There's another problem, too, and that is that if you imply an operator by just having two expressions adjacent to each other, it can become very easy to inadvertantly drop some OTHER operator by mistake. Suppose I meant to say this:
X = VARIABLE1 + VARIABLE2
and instead I forgot, missed the + sign key, or something, and did this:
X = VARIABLE1 VARIABLE2
If we make that into legal syntax, I no longer get a compiler warning message about a missing operator or illegal syntax, and I may end up with a lurking bug. That is a danger you run into if the grammar is too flexible and too tolerant. It's stops catching things you really need it to catch.
Charles Pegge
11-07-2013, 08:13
Language grammars are riddled with implied symbols and operations. So Omitting the '+' operator is not especially radical.
Other Examples:
Omission of brackets around procedure parameters
Operator precedence
Omission of 'this.' for properties inside a method
But I agree that this stuff can cause problems. While it makes programs easier to write, and easier to get the gist of a program, it is more difficult to prove whether a program does precisely what is intended. If your software is to be used in a critical application like controlling the engines of an AirBus, then the code has to be highly constrained to eliminate ambiguities.
Robert Hodge
11-07-2013, 15:00
it is more difficult to prove whether a program does precisely what is intended. If your software is to be used in a critical application like controlling the engines of an AirBus, then the code has to be highly constrained to eliminate ambiguities.
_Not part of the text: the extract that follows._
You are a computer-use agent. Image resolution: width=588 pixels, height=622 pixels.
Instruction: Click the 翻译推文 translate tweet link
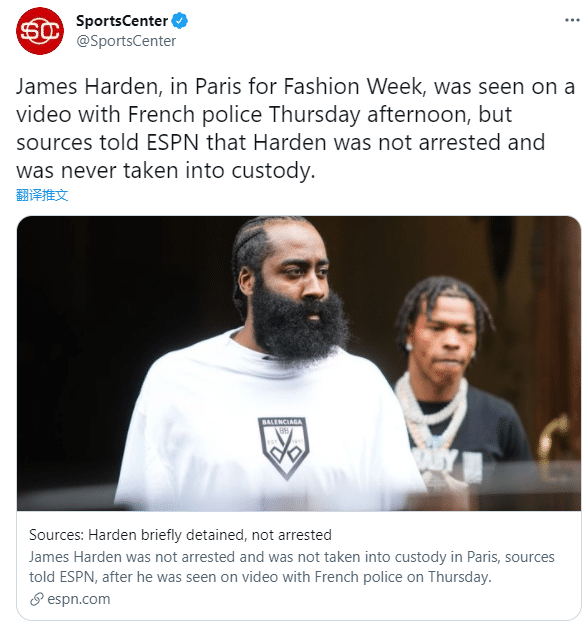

If you ever take a course in what is called Theory of Computation, it turns out in most cases, it is impossible, or nearly impossible, to prove in all cases (a) that a program will terminate without being 'hung up in a loop', (b) that a program will work "correctly", or (c) or that two different programs will produce the same output given the same input. Part (c) is especially troublesome, because a "source" program and its translated form into an "object" program, or a run-time representation in an interpreter, are two such "different" programs. That means, in 'mathematical' terms at least, you can't prove that a program has been compiled correctly. A corollary of this is that in general, there is no such thing as an "optimized" or "optimal" program. A program can be "improved" but you can't prove that any particular "improvement" is the "best" one, which is what an optimal/optimized one would be.
Because you CAN'T prove, you do the only thing you CAN do, which is to run (in commmercial products, anyway) thousands of regression tests and sample programs in a test suite to make sure that good programs still work and bad ones are caught. It's a lot of work and a pain in the neck, but it's the only way it can be done, and the quality of your software then becomes totally dependent on your test/regression suite - better hope it's a good one.